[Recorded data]
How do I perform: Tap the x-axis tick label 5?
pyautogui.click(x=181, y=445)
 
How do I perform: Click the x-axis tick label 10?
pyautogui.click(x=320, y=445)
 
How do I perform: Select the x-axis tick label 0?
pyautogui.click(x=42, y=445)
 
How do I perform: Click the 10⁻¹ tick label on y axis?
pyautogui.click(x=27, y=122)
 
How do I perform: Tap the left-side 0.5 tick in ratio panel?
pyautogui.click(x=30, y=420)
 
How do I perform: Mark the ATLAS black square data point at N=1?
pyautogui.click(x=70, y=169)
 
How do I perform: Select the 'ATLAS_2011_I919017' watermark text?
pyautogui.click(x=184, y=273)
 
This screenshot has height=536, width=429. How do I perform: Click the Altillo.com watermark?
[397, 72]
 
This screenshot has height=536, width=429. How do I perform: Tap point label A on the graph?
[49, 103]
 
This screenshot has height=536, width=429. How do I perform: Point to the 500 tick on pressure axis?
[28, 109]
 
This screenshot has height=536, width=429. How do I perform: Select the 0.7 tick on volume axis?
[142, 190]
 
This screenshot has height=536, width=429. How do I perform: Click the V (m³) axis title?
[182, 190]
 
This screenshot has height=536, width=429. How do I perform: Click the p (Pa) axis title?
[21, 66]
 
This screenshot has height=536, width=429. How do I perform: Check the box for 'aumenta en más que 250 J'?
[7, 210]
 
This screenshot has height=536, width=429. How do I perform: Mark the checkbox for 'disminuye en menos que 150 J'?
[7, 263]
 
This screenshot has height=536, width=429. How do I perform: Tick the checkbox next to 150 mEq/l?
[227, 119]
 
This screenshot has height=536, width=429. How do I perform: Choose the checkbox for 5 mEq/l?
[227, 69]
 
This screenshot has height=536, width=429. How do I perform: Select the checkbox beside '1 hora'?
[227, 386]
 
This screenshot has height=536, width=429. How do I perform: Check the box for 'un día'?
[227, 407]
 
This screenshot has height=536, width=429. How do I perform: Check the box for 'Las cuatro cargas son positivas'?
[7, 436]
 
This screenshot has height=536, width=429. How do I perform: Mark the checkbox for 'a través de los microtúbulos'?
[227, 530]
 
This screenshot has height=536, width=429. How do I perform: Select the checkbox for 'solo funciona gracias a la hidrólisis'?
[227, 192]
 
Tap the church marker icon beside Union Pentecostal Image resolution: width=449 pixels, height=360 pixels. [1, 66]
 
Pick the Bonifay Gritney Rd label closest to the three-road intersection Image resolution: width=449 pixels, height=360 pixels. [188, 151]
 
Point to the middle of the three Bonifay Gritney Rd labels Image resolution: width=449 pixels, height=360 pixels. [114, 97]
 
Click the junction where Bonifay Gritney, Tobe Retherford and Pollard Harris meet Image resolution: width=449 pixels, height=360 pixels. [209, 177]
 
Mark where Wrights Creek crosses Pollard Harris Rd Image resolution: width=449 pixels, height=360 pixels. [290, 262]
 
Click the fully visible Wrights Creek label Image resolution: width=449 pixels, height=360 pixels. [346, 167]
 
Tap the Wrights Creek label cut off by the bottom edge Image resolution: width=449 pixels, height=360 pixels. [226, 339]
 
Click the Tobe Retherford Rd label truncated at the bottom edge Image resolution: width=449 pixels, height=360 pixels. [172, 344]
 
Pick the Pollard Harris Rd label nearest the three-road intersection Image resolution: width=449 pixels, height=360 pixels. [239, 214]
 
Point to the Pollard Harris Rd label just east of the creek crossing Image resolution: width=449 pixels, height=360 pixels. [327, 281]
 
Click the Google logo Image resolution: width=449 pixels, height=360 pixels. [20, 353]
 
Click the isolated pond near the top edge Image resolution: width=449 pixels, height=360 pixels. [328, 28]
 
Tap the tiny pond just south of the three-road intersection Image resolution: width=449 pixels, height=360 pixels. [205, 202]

THE REQUEST: Gather every line in the rows above that contains the string "road", treating uppercase and lowercase as different.

SOLUTION:
Pick the Bonifay Gritney Rd label closest to the three-road intersection Image resolution: width=449 pixels, height=360 pixels. [188, 151]
Pick the Pollard Harris Rd label nearest the three-road intersection Image resolution: width=449 pixels, height=360 pixels. [239, 214]
Tap the tiny pond just south of the three-road intersection Image resolution: width=449 pixels, height=360 pixels. [205, 202]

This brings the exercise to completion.